What any case needs is decent air Flow. That's not just Air shoved in, it's a created and maintained channel of air that picks up/absorbs case heat and then exits the case.
Thinking about flow itself, you have to envision what each fan is doing, what is the direction of fan exhaust affecting. That includes not having a tower aircooler. You have an AIO and that changes airflow patterns.
Warm air rises until its obstructed. You have no tower in the middle to grab the rising air, shove it 90° sideways to the rear of the case, making the rear exhaust very important. Instead you opted (sounds like) to put the AIO on top. Warm air rises. So that's exactly where you want it to go, right into the arms of those fans. Straight up and out. No rear exhaust necessary, or wanted.
Now all you need is a couple of fans to supply those AIO fans. For this, you'll not want high cfm/airflow fans. You'll want Balanced or Pressure fans. Not only do they work better with dust filters, but there's more air supplied that actually reaches the gpu, the hotter of the 2 heat sources in a gaming pc.
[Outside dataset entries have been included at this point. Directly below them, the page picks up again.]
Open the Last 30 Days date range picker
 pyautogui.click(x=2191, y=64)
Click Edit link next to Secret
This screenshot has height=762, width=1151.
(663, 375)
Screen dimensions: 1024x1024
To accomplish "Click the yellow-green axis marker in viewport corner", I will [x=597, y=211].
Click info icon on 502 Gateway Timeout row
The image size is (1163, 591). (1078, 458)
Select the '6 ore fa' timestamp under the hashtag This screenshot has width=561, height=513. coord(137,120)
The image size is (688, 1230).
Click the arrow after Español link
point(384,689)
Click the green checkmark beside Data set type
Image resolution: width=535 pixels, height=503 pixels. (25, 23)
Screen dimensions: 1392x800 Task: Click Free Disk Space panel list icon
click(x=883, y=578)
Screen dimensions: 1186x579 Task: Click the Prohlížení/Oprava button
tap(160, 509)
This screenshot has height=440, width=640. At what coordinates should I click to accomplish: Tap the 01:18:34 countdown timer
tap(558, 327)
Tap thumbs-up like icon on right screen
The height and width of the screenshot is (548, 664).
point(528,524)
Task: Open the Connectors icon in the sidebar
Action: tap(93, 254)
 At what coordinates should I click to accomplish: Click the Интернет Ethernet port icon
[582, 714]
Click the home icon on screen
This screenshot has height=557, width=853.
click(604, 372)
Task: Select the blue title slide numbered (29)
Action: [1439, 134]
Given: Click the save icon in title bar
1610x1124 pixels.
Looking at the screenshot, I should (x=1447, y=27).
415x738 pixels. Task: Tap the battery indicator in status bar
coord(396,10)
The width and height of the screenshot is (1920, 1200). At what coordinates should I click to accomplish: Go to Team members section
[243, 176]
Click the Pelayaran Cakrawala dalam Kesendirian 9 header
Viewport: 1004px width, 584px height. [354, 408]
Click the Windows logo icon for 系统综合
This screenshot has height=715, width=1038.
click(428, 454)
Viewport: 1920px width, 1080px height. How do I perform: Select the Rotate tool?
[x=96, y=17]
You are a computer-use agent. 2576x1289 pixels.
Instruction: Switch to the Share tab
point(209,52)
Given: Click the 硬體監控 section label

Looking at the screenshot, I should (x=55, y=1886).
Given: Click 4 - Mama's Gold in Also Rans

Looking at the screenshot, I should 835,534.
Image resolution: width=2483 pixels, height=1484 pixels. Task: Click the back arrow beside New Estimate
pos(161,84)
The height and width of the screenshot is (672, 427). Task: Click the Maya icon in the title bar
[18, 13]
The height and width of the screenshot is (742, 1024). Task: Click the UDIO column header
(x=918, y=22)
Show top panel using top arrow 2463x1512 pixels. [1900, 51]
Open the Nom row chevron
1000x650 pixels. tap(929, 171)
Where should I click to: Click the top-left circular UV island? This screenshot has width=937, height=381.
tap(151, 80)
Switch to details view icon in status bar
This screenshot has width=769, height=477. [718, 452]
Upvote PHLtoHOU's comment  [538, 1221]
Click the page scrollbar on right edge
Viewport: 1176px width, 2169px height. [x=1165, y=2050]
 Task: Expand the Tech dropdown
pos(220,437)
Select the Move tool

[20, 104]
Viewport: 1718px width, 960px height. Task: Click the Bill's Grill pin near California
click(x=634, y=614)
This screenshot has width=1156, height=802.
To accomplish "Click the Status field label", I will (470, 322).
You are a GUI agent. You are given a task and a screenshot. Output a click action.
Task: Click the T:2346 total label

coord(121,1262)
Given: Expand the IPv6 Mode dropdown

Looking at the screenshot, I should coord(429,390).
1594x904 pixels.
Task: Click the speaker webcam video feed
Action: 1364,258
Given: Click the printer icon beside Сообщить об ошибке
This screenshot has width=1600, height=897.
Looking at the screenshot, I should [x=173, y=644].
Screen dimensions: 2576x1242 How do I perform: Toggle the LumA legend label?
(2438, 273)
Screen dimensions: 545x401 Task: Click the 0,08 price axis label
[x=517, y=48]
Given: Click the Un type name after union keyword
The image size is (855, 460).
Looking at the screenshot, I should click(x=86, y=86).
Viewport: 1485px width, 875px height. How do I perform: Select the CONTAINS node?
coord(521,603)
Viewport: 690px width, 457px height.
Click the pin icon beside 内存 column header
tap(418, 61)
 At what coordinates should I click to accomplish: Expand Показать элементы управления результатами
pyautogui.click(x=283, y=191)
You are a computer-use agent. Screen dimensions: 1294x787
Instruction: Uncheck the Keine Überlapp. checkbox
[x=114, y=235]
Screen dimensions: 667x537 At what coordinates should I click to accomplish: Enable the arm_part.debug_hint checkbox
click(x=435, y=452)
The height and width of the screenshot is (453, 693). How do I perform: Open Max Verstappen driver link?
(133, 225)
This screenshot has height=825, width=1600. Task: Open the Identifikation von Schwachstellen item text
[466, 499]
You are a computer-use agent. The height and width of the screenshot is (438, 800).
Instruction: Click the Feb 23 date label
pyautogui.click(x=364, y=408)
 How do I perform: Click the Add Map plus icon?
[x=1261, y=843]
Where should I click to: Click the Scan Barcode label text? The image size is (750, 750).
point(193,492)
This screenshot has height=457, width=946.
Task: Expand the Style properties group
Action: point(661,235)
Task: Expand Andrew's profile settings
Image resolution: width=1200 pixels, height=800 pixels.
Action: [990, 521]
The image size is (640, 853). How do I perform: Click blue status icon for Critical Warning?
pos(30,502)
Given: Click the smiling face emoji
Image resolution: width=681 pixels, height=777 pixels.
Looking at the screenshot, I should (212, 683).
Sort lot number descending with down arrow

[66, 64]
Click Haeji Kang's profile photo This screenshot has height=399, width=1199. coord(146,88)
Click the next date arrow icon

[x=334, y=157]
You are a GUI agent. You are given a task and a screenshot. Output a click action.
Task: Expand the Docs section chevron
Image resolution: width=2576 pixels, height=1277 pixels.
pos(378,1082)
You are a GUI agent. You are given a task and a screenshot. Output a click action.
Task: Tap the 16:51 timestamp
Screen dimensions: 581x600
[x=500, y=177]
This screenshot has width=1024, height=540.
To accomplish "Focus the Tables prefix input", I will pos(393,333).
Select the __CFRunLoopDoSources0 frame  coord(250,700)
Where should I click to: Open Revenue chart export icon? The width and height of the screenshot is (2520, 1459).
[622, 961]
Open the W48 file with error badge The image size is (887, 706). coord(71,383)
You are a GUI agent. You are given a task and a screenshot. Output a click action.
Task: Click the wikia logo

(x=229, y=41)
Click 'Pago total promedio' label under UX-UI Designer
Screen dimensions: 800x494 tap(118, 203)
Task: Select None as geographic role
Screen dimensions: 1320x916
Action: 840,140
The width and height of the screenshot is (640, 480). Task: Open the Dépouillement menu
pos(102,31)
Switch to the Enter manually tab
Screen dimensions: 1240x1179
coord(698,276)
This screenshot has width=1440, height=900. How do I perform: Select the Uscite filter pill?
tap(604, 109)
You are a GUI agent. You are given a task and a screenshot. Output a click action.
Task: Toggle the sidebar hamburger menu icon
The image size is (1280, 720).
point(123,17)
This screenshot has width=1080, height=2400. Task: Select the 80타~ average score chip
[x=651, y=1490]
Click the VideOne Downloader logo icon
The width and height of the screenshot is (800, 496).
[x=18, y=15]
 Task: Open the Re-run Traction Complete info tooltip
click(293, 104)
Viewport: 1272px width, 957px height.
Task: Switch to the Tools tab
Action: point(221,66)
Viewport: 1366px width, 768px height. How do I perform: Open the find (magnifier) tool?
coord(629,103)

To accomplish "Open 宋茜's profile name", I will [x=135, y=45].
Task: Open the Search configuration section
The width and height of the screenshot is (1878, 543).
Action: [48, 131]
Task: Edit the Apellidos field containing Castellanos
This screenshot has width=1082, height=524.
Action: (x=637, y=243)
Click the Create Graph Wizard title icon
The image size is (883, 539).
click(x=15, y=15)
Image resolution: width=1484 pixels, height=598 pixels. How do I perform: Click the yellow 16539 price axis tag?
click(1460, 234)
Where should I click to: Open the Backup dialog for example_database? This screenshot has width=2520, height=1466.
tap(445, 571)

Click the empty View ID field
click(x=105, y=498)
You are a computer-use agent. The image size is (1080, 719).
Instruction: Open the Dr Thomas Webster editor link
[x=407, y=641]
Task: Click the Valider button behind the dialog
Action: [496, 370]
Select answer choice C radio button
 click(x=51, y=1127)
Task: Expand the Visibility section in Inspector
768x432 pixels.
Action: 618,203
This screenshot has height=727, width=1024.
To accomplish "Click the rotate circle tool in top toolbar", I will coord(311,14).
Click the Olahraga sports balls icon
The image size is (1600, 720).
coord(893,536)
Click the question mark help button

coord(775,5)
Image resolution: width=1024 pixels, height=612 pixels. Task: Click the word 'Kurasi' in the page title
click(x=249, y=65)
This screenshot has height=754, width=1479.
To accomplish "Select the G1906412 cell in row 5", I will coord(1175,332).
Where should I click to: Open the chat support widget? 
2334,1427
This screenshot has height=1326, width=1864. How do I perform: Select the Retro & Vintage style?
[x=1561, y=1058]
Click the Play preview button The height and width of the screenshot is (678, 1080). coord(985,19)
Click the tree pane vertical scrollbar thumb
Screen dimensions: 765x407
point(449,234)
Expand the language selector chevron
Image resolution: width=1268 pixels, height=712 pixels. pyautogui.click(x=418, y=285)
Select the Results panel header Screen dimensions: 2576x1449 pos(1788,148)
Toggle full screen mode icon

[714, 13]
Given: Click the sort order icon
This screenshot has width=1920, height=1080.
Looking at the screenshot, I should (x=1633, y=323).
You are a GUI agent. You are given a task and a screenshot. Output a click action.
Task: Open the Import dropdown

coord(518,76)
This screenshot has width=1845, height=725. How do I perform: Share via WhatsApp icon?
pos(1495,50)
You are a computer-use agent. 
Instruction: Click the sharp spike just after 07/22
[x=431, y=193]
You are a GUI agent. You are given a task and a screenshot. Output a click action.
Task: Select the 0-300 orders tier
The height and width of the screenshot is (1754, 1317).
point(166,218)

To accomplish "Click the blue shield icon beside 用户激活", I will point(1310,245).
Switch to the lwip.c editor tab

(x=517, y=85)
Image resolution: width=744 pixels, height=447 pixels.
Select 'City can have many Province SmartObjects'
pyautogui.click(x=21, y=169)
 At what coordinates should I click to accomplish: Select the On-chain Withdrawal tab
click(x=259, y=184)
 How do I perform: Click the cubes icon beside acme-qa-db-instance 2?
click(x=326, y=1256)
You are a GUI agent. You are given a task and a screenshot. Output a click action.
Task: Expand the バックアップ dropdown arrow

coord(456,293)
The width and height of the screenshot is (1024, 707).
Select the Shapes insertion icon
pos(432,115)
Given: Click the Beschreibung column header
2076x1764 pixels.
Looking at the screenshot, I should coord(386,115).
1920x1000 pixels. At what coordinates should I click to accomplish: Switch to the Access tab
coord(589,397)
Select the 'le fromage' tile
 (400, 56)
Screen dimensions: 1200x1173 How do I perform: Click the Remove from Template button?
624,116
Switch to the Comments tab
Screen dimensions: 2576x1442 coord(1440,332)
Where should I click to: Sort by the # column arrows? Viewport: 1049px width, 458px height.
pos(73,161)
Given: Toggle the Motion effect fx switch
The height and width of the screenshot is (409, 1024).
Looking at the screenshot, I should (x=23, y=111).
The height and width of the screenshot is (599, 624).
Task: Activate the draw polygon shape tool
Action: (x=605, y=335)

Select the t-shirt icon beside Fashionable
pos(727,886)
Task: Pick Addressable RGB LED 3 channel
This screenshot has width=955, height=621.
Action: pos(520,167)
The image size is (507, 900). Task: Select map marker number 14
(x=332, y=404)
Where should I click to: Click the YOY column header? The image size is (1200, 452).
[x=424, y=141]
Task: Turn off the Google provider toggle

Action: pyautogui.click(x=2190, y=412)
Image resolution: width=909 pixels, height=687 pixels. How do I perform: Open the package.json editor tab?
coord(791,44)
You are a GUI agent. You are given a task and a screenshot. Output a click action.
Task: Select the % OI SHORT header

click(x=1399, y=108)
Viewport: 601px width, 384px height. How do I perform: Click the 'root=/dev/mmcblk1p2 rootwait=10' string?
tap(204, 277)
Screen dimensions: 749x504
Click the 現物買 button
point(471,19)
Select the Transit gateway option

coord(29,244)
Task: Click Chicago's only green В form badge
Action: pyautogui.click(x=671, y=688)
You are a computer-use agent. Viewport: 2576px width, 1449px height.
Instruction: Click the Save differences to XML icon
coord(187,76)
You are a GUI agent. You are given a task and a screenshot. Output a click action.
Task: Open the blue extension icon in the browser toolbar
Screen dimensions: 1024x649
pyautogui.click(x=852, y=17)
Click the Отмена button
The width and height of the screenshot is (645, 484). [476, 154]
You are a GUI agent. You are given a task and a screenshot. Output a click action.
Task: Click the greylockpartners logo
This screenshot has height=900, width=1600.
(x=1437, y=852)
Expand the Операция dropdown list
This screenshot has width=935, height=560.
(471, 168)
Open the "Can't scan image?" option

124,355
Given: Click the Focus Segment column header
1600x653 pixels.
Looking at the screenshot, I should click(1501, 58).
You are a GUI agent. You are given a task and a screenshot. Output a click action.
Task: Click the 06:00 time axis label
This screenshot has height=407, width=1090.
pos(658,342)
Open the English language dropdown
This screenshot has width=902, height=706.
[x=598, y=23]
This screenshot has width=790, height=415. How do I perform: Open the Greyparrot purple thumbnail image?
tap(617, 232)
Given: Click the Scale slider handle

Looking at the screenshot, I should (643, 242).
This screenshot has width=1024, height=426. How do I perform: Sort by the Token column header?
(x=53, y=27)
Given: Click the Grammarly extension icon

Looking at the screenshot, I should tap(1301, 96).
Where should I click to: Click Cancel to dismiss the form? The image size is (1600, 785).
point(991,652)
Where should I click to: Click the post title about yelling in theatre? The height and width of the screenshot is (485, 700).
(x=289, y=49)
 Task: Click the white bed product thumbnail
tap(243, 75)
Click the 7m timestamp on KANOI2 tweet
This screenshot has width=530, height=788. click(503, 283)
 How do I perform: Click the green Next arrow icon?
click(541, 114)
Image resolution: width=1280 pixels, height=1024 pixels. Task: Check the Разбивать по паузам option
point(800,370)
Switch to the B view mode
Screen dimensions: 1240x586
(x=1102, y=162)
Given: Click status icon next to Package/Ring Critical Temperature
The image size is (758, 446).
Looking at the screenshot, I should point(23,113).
Shove air at the gpu, which in turn pushes warm air up the side of the case, which is exhausted out the top by the AIO fans.
That's airflow. 2x 140mm in front, 2x 120mm on top is plenty to direct a channel of air in a constant stream. Additional fans, intakes set high, etc would only confuse that airflow of in/out and you end up with a circulatory pattern of warm air that just gets warmer, and ends up affecting not just case temps, but cpu/gpu temps too as a result.